_Provided entries_
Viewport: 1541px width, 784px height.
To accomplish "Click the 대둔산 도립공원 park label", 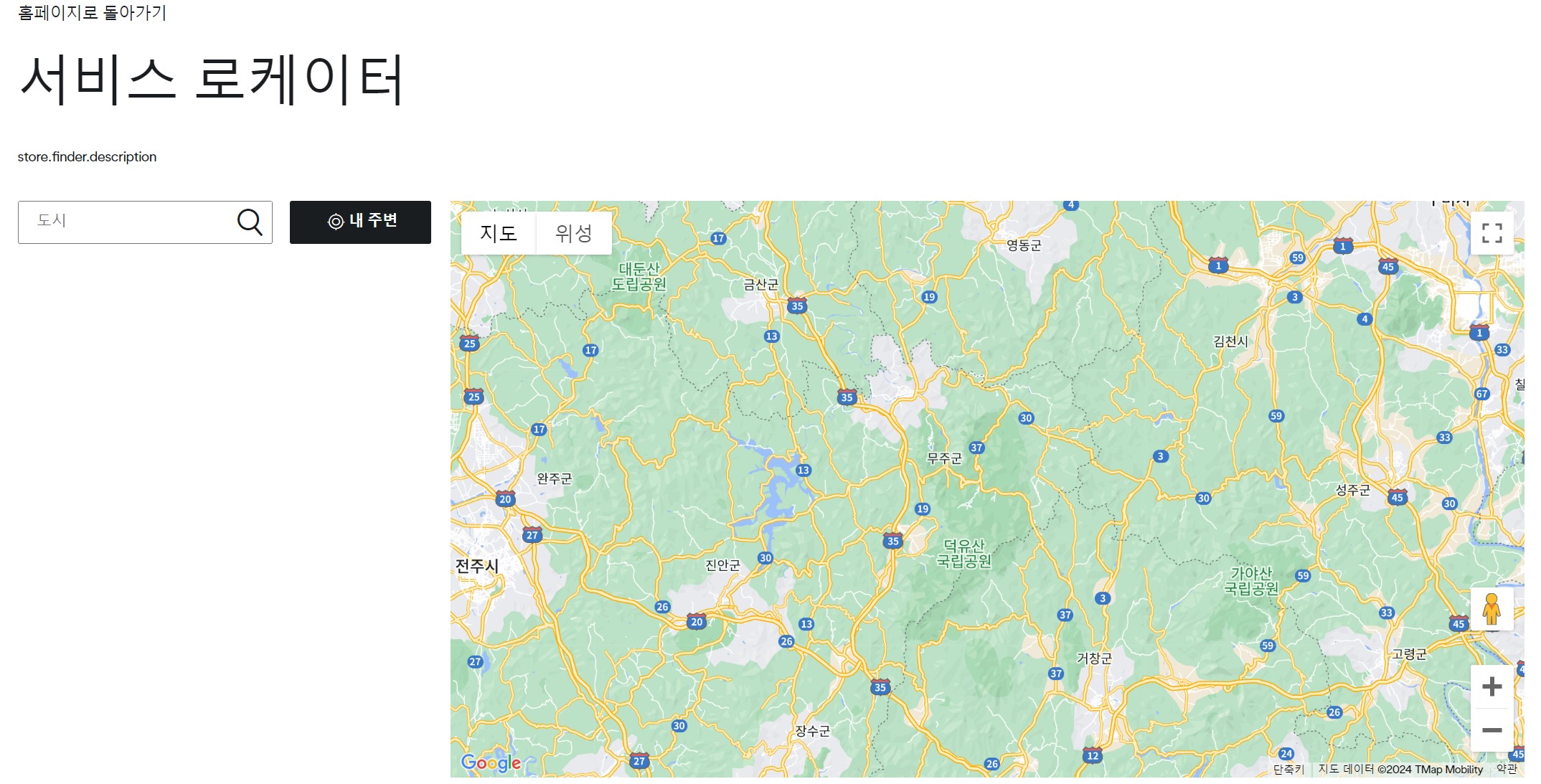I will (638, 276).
--
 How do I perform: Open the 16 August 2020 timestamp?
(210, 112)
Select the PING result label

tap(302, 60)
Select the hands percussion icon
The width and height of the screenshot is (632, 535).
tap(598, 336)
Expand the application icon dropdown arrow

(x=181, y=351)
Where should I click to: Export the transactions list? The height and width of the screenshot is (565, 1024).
---
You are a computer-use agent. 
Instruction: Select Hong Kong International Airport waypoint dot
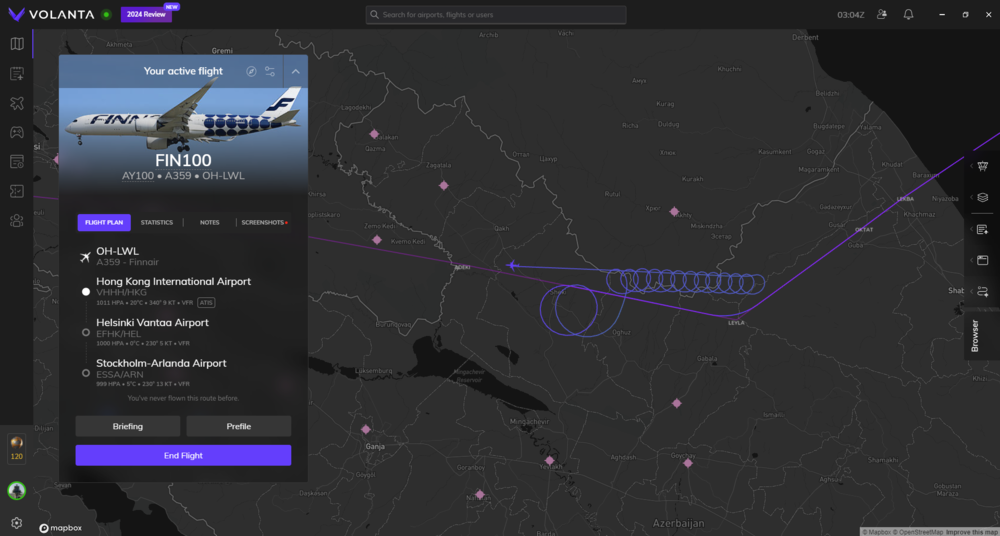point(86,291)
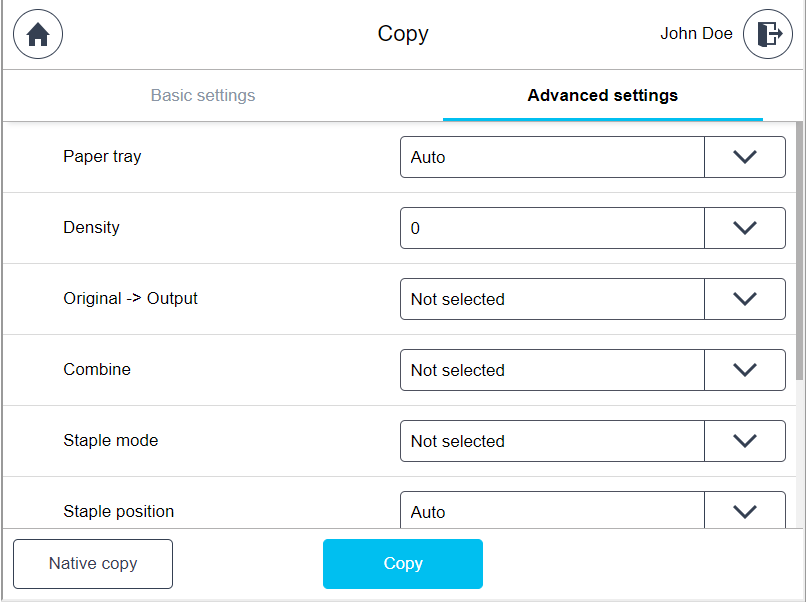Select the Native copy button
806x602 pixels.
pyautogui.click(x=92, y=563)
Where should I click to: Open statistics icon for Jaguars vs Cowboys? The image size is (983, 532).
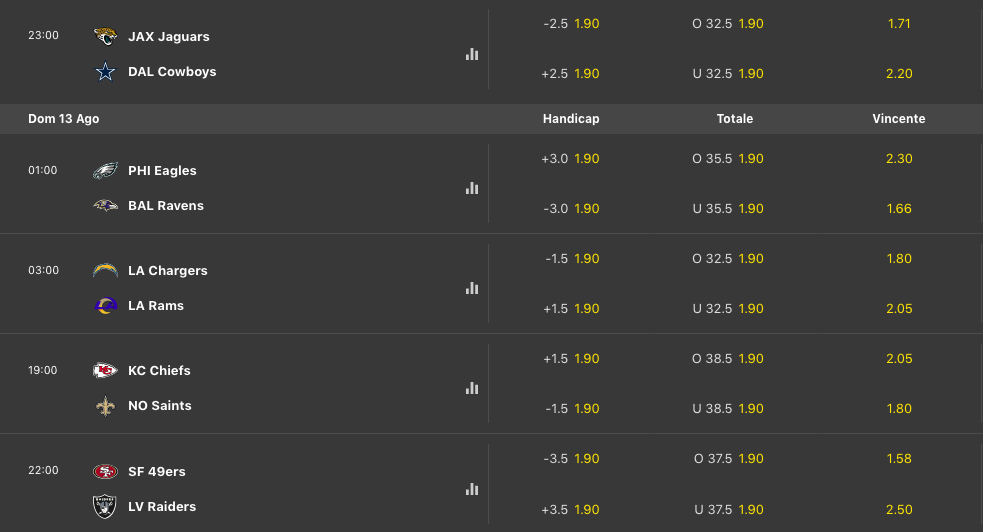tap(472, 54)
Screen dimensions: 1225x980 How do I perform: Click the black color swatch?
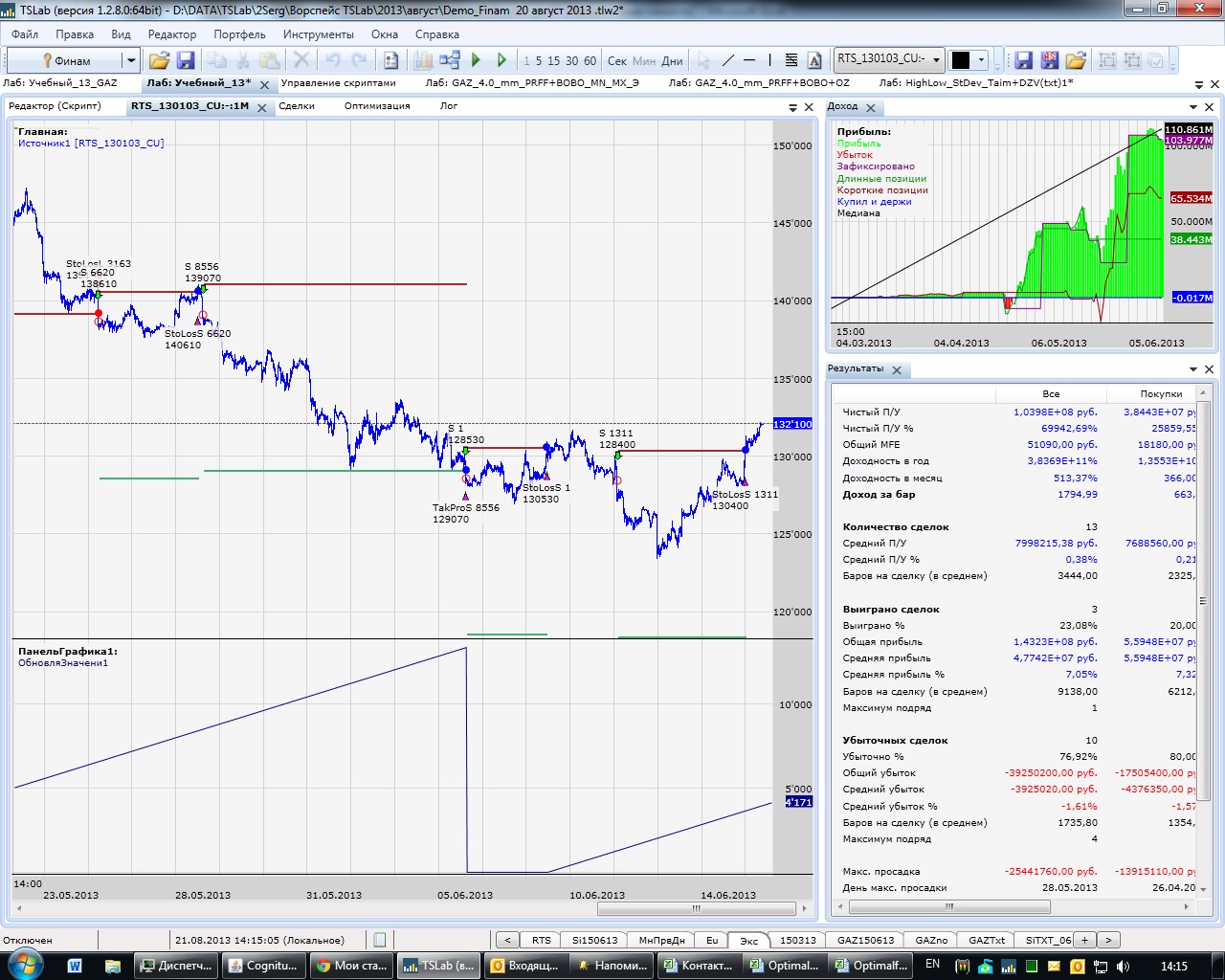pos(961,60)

_Exercise task_
Output the material as a Markdown table with the columns Row and Line, beginning at the line that contains "Where should I click to: Open" and stopping after the line that contains "pos(961,60)". Omit blank lines, and leave the pictures out of the table.

_Task answer_
| Row | Line |
|---|---|
| 1 | Where should I click to: Open statistics icon for Jaguars vs Cowboys? The image size is (983, 532). |
| 2 | tap(472, 54) |
| 3 | Screen dimensions: 1225x980 How do I perform: Click the black color swatch? |
| 4 | pos(961,60) |